The Archaetoperis was also a significant find, Berry said.
“It is the massive branching woody roots of the Archaeopteris tree, found at Cairo but not at Gilboa, which are the really important thing here,” Berry said. “This is the first time that such vast underground rooting structures are seen in a fossil forest. Archaeopteris also had a woody trunk and flat green leaves, unlike the Gilboa tree. It seems to have worked at a different physiological level.”
The research helps scientists have a better understanding of past environments, Stein said.
“It gives us a sense of the ecology of what Catskill delta forests were like,” Stein said. “Who was living with whom, what the spatial relationships were like. It’s not a matter of size, but a matter of which trees were doing what with who.”
The team’s findings can also be put into a more modern context of climate change, Berry said.
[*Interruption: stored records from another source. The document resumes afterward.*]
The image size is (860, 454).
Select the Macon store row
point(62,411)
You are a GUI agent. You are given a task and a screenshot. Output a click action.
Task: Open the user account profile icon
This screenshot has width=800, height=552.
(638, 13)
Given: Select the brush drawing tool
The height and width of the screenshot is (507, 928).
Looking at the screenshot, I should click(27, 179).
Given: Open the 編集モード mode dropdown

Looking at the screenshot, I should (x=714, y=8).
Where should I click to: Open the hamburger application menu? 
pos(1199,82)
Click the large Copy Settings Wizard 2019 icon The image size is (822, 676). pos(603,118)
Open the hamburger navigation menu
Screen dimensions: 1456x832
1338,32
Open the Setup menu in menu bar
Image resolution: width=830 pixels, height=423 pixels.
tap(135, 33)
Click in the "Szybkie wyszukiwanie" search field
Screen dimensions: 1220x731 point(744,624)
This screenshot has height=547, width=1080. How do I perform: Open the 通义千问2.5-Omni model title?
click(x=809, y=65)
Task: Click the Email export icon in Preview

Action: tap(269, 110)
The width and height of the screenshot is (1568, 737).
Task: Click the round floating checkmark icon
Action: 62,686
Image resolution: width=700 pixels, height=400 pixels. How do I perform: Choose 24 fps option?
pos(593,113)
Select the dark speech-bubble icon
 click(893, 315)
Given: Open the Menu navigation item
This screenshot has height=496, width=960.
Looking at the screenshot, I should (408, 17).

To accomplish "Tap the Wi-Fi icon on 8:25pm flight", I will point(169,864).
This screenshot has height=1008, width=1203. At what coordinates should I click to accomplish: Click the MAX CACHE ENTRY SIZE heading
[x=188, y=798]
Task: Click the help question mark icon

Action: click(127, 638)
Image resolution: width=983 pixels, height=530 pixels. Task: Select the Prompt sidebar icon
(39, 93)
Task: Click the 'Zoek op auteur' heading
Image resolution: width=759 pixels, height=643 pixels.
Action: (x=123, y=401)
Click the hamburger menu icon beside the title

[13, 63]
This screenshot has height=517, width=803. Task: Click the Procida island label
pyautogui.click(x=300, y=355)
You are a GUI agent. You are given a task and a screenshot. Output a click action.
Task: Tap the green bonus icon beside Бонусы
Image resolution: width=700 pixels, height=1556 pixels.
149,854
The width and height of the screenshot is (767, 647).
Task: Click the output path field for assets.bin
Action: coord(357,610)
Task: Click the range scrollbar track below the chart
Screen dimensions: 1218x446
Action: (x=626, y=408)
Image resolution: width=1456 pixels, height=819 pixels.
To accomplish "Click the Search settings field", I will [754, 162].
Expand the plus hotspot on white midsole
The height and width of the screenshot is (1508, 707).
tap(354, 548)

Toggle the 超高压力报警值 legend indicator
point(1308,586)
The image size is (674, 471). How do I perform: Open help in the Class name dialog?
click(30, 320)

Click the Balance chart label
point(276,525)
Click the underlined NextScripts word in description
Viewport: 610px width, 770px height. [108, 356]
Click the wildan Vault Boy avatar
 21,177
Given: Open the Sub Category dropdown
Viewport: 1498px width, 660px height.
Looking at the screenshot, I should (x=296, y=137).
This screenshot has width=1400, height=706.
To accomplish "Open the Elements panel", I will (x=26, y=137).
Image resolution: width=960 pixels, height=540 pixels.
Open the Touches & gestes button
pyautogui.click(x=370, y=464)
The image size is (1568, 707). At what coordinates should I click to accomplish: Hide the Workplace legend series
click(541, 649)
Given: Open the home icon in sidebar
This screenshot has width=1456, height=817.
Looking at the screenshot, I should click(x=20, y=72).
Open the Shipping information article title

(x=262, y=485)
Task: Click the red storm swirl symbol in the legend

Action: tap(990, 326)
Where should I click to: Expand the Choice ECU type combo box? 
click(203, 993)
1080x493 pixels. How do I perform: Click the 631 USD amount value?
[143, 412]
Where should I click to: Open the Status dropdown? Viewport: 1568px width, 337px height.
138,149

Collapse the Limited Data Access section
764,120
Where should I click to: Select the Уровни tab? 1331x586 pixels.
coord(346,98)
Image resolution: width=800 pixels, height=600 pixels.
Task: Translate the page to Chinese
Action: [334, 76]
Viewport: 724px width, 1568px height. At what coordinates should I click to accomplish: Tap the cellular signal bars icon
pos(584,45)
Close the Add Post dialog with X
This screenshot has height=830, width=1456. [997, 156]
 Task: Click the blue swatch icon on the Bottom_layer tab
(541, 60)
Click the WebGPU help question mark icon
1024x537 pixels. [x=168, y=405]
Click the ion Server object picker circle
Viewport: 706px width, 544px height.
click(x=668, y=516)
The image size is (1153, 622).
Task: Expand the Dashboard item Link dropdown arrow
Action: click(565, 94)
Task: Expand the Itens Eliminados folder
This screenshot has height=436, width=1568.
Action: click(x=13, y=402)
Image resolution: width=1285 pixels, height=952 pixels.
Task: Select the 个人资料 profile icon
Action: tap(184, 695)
“The interactions of plant roots with soils, and the creation of wood, are both waysin which CO2 can be removed from the atmosphere on a long term basis,” Berry said. “This is important because over the course of the Devonian era, atmospheric CO2 levels fell from perhaps 10 times the level today to the same as today, and long-lived ice caps formed at the South Pole because of this. Many scientists believe that the rise of forests contributed greatly to this drop in CO2. Today we cut down forests, and let them burn, which is having the opposite effect.”